AUTHOR: Kelly Ruhstaller, MD
Gradual, painless dilation of the cervix during pregnancy, leading to recurrent inability to maintain pregnancy beyond the second trimester. Cervical dilation occurs in the absence of clinical contractions and/or labor. Diagnosis is clinical.
Prior cervical surgery (e.g., cone biopsy, loop electrosurgical excision procedure [LEEP]), in utero diethylstilbestrol (DES) exposure, prior first- or second-trimester abortions, uterine anomalies, multiple gestations, prior spontaneous preterm births not meeting the criteria for cervical insufficiency
Amniocentesis with analysis for white blood cell count, glucose, Gram stain, and culture: Abnormal results for any of these markers may indicate a subclinical infection, which increases risk for preterm birth. Abnormalities may help in selecting patients who would benefit from emergent cerclage, although this benefit should be weighed against the inherent risks of amniocentesis.

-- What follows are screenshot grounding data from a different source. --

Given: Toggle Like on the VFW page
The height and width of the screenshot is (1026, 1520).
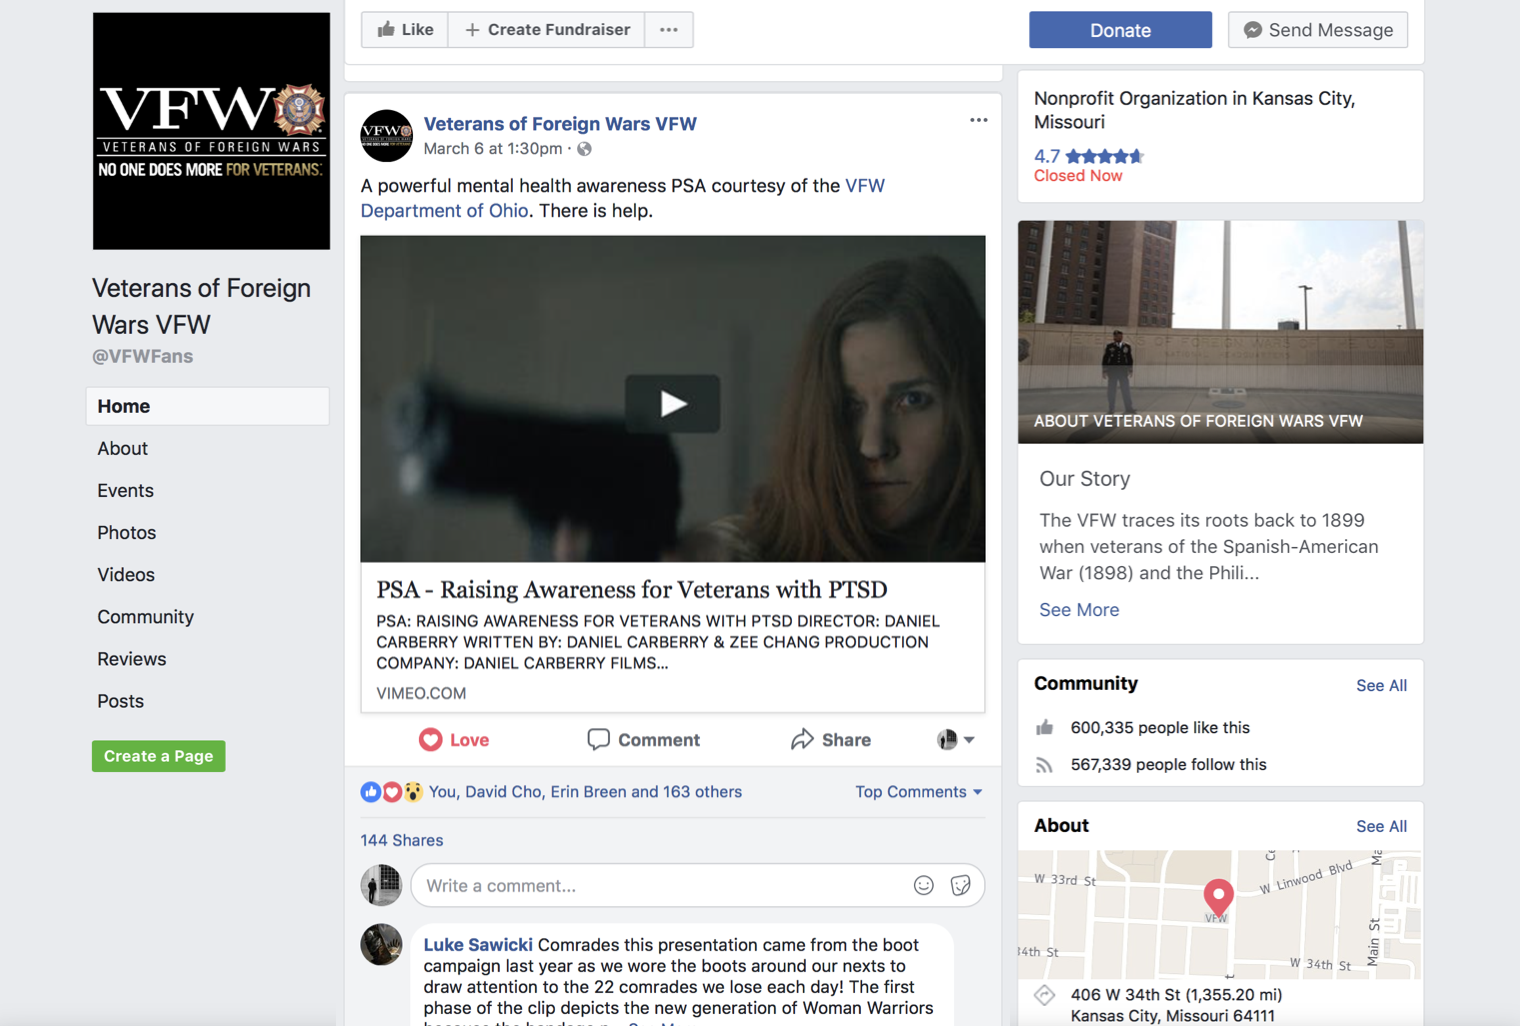Looking at the screenshot, I should [x=404, y=29].
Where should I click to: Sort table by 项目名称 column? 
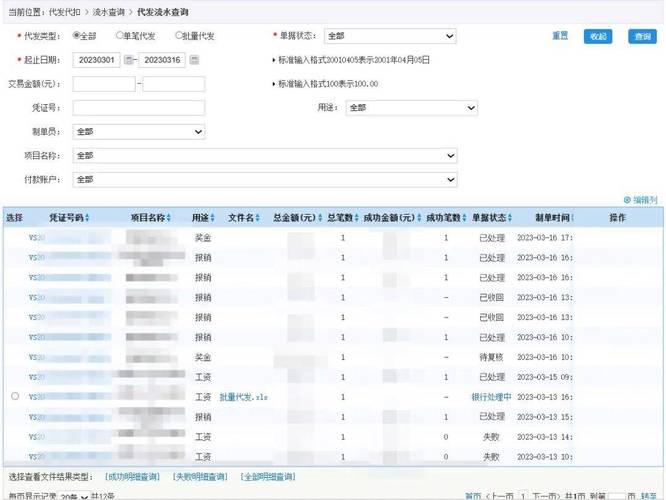click(173, 218)
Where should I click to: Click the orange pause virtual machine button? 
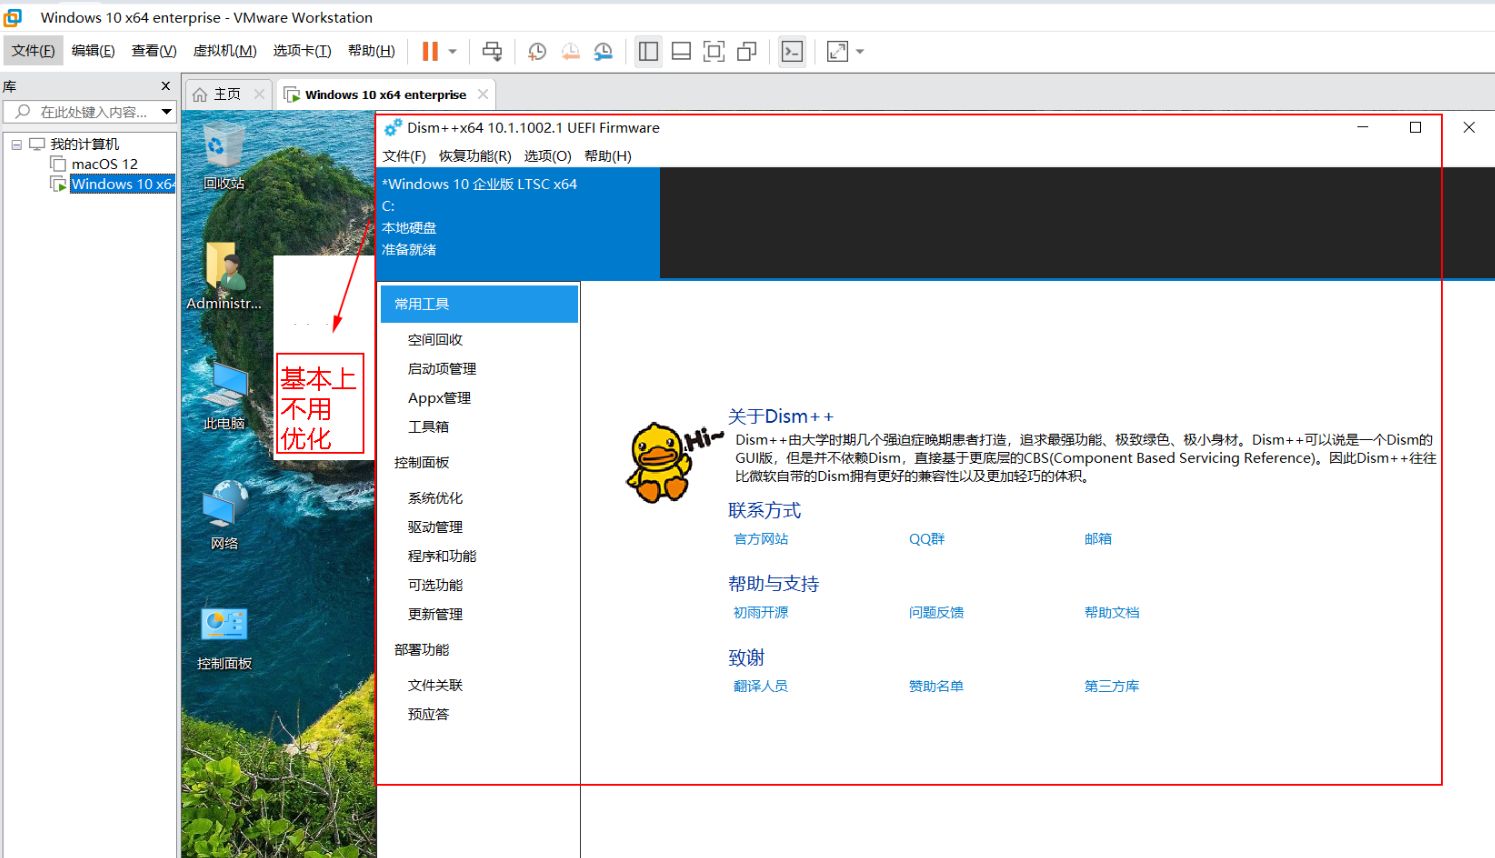[x=430, y=51]
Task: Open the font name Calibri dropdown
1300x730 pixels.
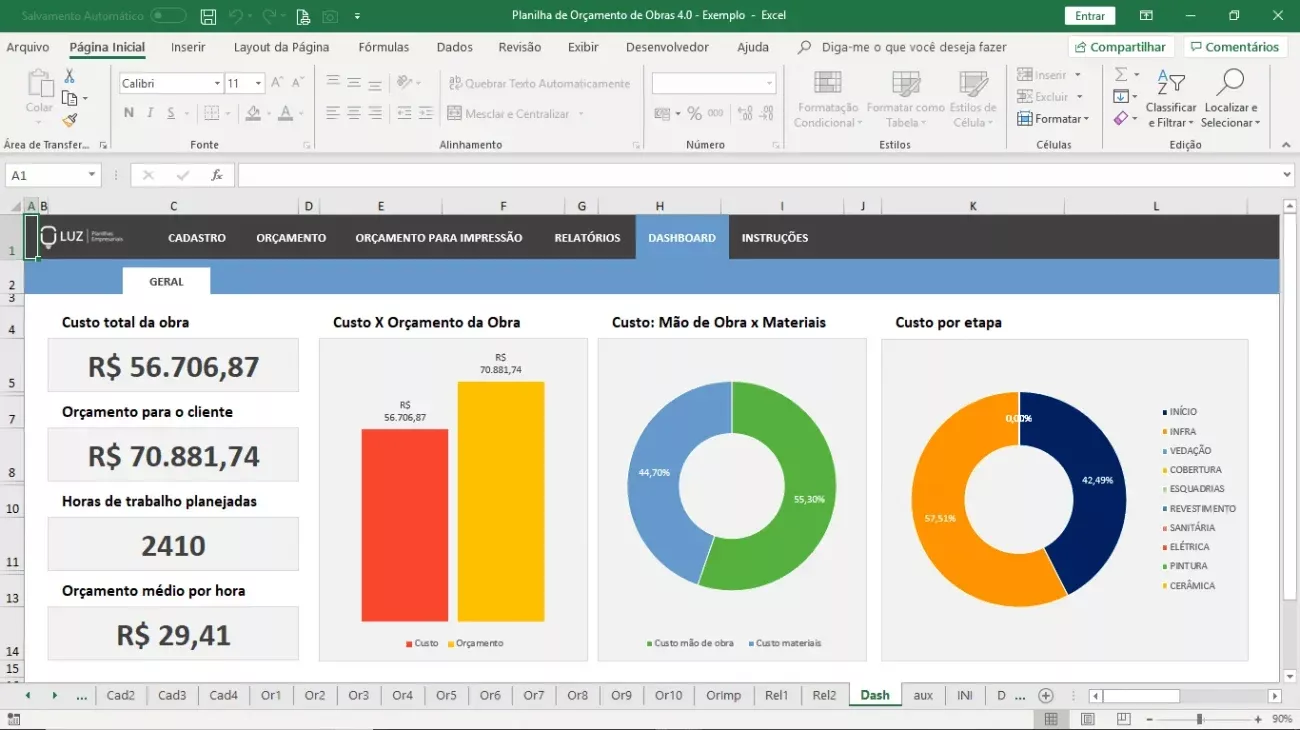Action: click(217, 84)
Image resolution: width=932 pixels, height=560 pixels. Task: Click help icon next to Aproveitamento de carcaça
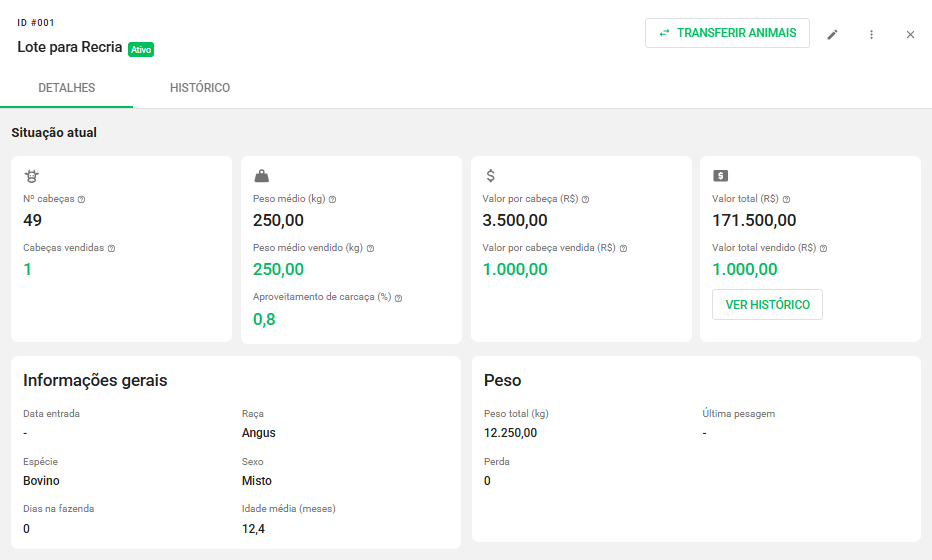coord(399,298)
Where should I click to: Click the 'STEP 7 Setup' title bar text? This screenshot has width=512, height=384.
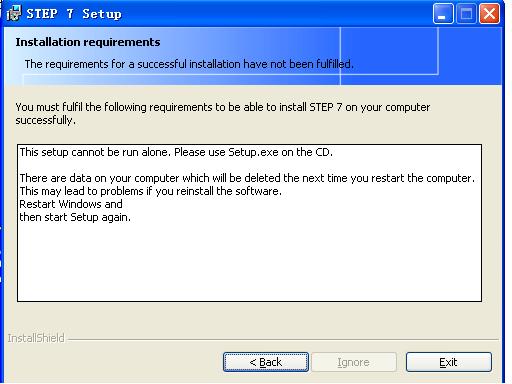point(74,14)
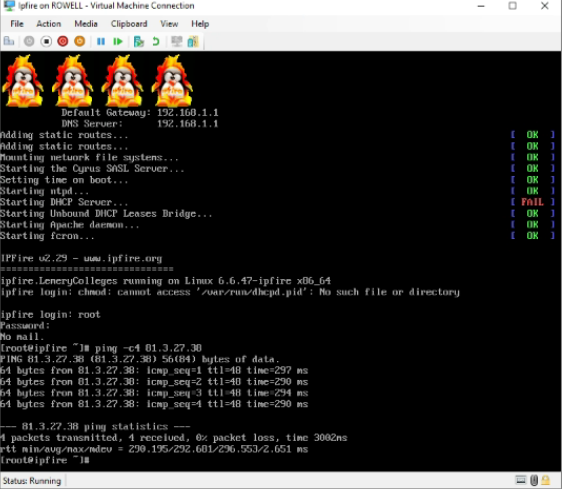Open the Media menu
This screenshot has height=489, width=562.
(x=86, y=24)
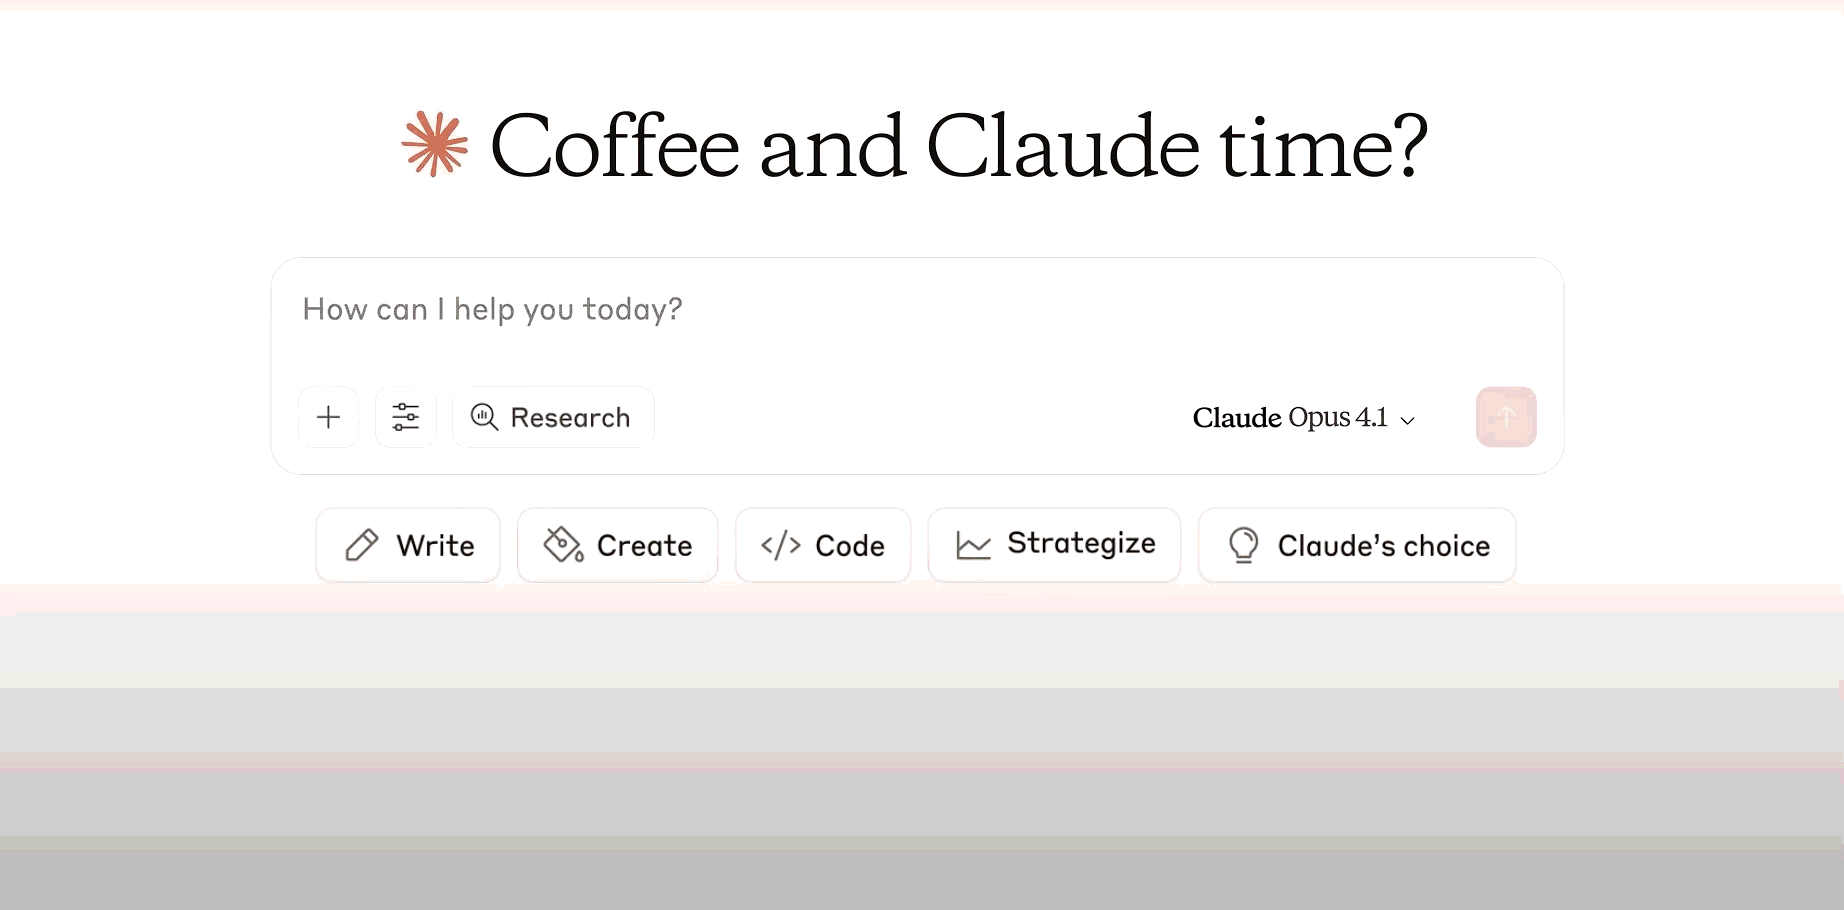The height and width of the screenshot is (910, 1844).
Task: Click the paint bucket icon on Create
Action: pyautogui.click(x=564, y=545)
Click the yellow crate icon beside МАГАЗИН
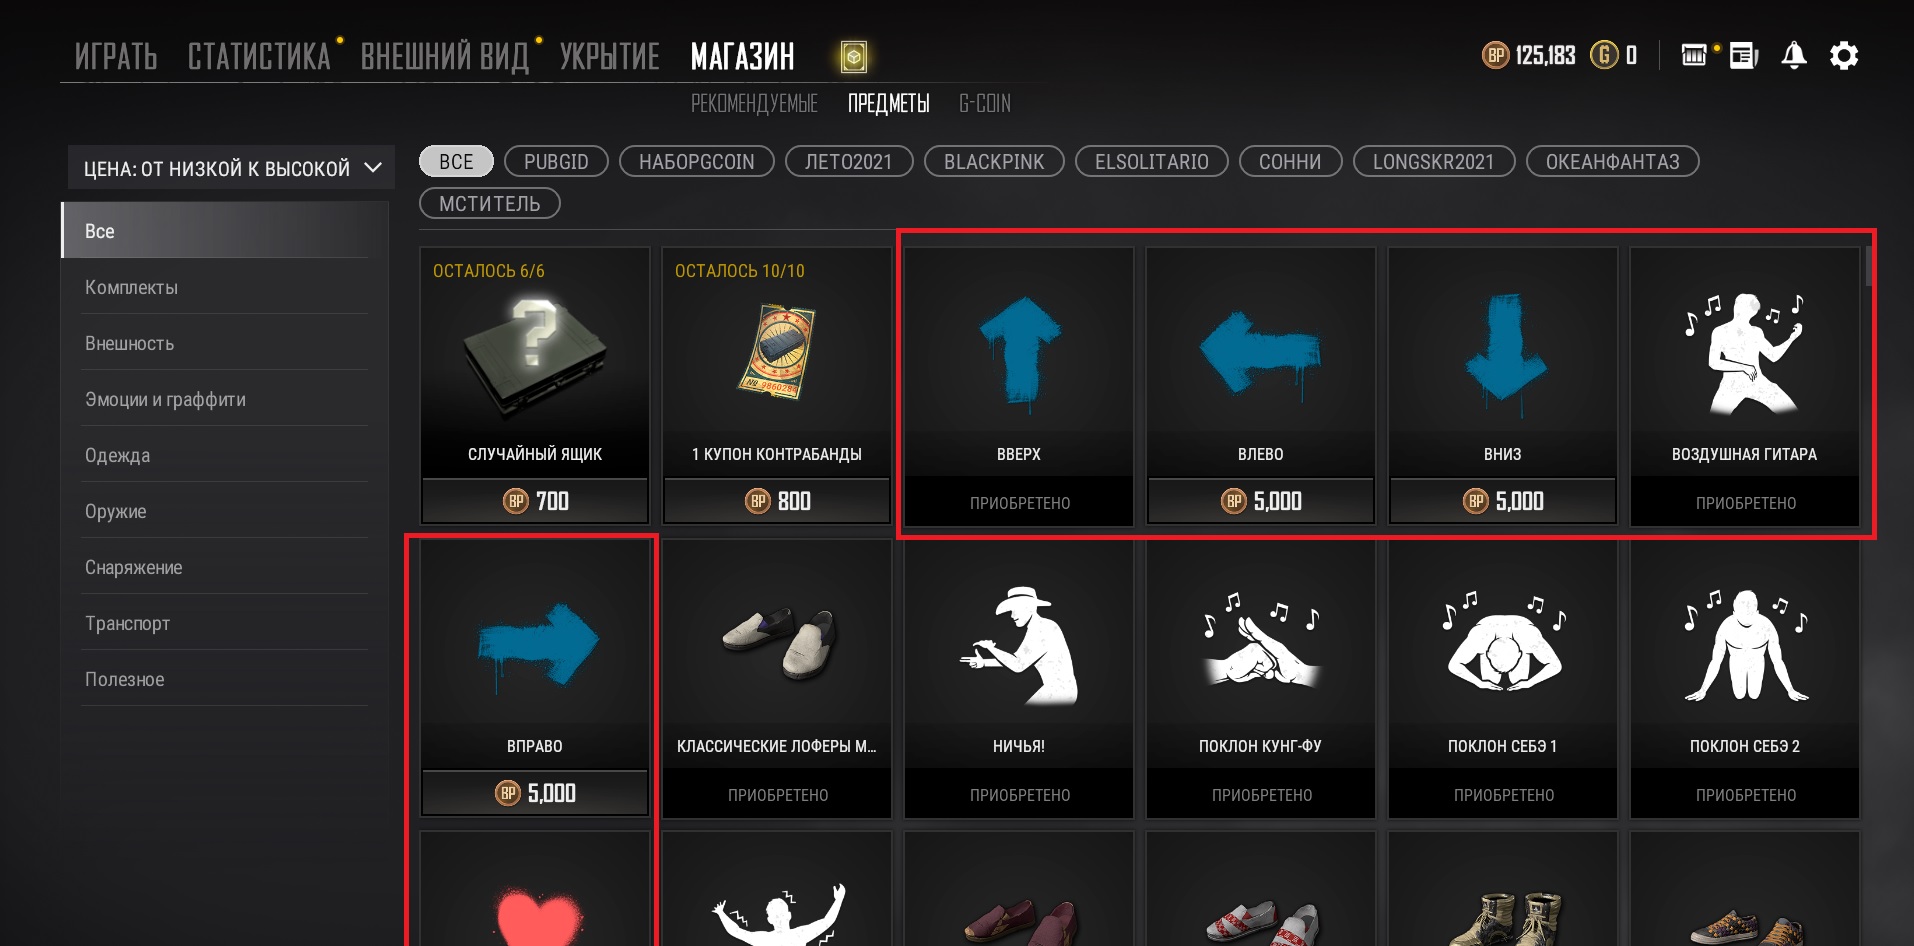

Cerclage has long been the mainstay of treatment for cervical insufficiency (Fig. E1 to E3 to ). However, randomized controlled trials (RCTs) comparing the rates of preterm birth in patients receiving cervical cerclage vs. those without cerclage have produced conflicting results, with many studies showing little or no improvement in preterm birth rates. The greatest benefit of cerclage is in women with singleton pregnancies who have experienced a previous preterm birth, and cerclage is actually detrimental to women carrying multiple gestations. The most common risk associated with cerclage is cervical laceration during delivery (1% to 13%). Bed rest is often used when there is a threat of preterm birth, although its benefit is not proven and it has detrimental effects for the mother, such as venous thromboembolic events; thus it is not recommended.
Figure E1 Placement of sutures for McDonald cerclage.
A, We use a double-headed Mersilene band with four bites in the cervix, avoiding the vessels. B, The suture is placed high up in the cervix, close to the cervicovaginal junction, approximately at the level of the internal os.
From Gabbe SG: Obstetrics, ed 6, Philadelphia, 2012, Saunders.
Ultrasound-indicated cerclage should be placed in women with ultrasonographic evidence of cervical shortening (<25 mm) before 24 wk gestation and a history of a preterm birth before 34 wk. Women who present with painless cervical dilation in the second trimester may be candidates for a physical-examination-indicated cerclage (rescue cerclage) after being ruled out for uterine activity and evidence of infection. Data are limited on the efficacy of placing a physical-examination-indicated cerclage. Women should be counseled about the potential risks of rescue cerclage in the setting of unclear benefit. Placement of a cervical pessary is only currently recommended in the setting of research trial protocols.
Prophylactic cerclage (history-indicated cerclage) has been shown by several studies and meta-analyses to be most heavily indicated in women with prior history of multiple preterm births. Women with a history of one or more second-trimester deliveries with no symptoms or signs of labor at the time of the delivery may be candidates for a prophylactic cerclage, placed at 13 to 14 wk gestation. Women with this history should also be offered 17-OH progesterone injections between 16 and 36 wk.
Patients with a singleton pregnancy, prior history of preterm birth, and shortened cervix (<25 mm) on transvaginal ultrasound should be counseled regarding amniocentesis and cerclage placement.